Возвращаясь сегодня к тому дню, когда в маленьком, уже не существующем зале Союза кинематографистов мы впервые увидели «Иваново детство», я пытаюсь восстановить то эмоциональное ощущение неоконченного порыва, тревожного намека, разорванного повествования, которое произвел на нас фильм. Так мчатся по небу рваные темные облака, просверкивая вдруг нелогичной небесной лазурью.
Теперь, пересматривая фильм, я с удивлением обнаруживаю в нем законченность, логичную доведенность каждого сюжетного, изобразительного или какого угодно мотива до конца, до полной его ясности.
Таков, например, один из самых страшных, мучительных образов фильма — повешенные Ляхов и Мороз на «том», вражеском берегу.
История Ляхова и Мороза в сюжете фильма вполне поддается логике повествовательной, дискурсивной интерпретации. Двое разведчиков, которые в прошлый раз вышли навстречу Ивану, были схвачены и казнены. С веревками на шее, с глумливой надписью «добро пожаловать» трупы были выставлены на берегу. Холин, для которого Ляхов и Мороз не просто образы, взывающие к мщению, но и коллеги, разведчики, предупреждение, наконец прибыв в расположение батальона Гальцева, замечает ему с раздражением, что можно было бы их и вывезти. Потом, когда Холин и Гальцев переправят Ивана на «тот» берег, они погрузят трупы в лодку, накроют их брезентом, а на берегу останутся две перерезанные веревки.
Во время работы над фильмом автор рассказа не раз объяснял режиссеру, сколь нелепо — с точки зрения военной — совмещение двух операций: переправы Ивана и изъятия трупов. Никакие разведчики не стали бы так рисковать головой Ивана. Как и во многом другом, режиссер не внял голосу военной целесообразности: в его образном мире (не будем говорить «символическом») на две раздельные операции просто не было места, а оставить мотив незавершенным,- сопутствующей подробностью, как это бывает в жизни,- он не мог. Богомолов в свою очередь не мог внять логике режиссера. Ведь для зрителя история с погибшими разведчиками Ляховым и Морозом вовсе не выстраивается в ту ясную последовательность, с какой мы только что ее изложили. В таком виде она может быть извлечена из фильма лишь post factum логическим актом, на который фильм не рассчитан. Он рассчитан на эмоциональное соучастие, где все выглядит по-иному. Где трупы повешенных входят в картину коротким и страшным эмоциональным ударом, на мгновенье выхваченные с «того» берега линзами перископа и сопровождаемые ударом меди в оркестре. Потом уже без всякого внешнего повода — такой же угрозой, восклицательным знаком войны — они ворвутся в Машин вальс.
Самое удивительное, что этот вроде бы «монтажный» по своей природе стык — вальс берез (субъективная камера), удар меди в оркестре и трупы повешенных на «том» берегу — так же точно был записан в сценарии заранее, как сны Ивана.
После — уже на «том» берегу, так что и не сразу разберешь, в чем дело — войдут в кадр две веревки и — со спины — снова появятся трупы. И лишь в конце тихой и жуткой переправы Холин отлучится, на воде закачается отяжелевшая лодка, редкие снежинки упадут на брезент, укрывающий страшный груз, и в кадр — в который раз — вплывут две веревки, на этот раз перерезанные; и удары меди в оркестре проводят погибших в их последний путь.

_ _ _ _ _ _ _

• [Задание]
Ответьте по тексту о фильме «Иваново детство», приведенному выше:
(a) С какой надписью трупы Ляхова и Мороза были выставлены на берегу?
(b) Совмещение каких двух операций автор рассказа называл нелепым с военной точки зрения?
(c) Что останется на берегу после того, как Холин и Гальцев погрузят трупы в лодку?

• [Данные]
_ _ _ _ _ _ _

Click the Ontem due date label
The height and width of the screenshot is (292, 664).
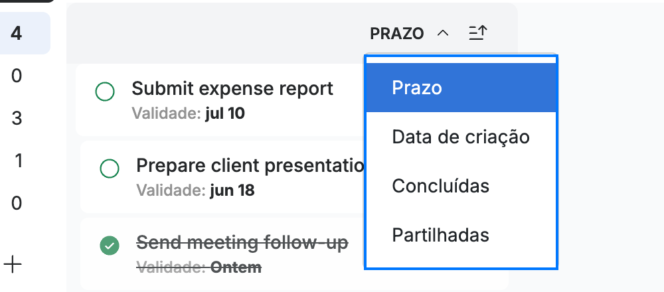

_ _ _ _ _ _ _

• [Ответ]
(a) С глумливой надписью «добро пожаловать».
(b) Переправы Ивана и изъятия трупов.
(c) Две перерезанные веревки.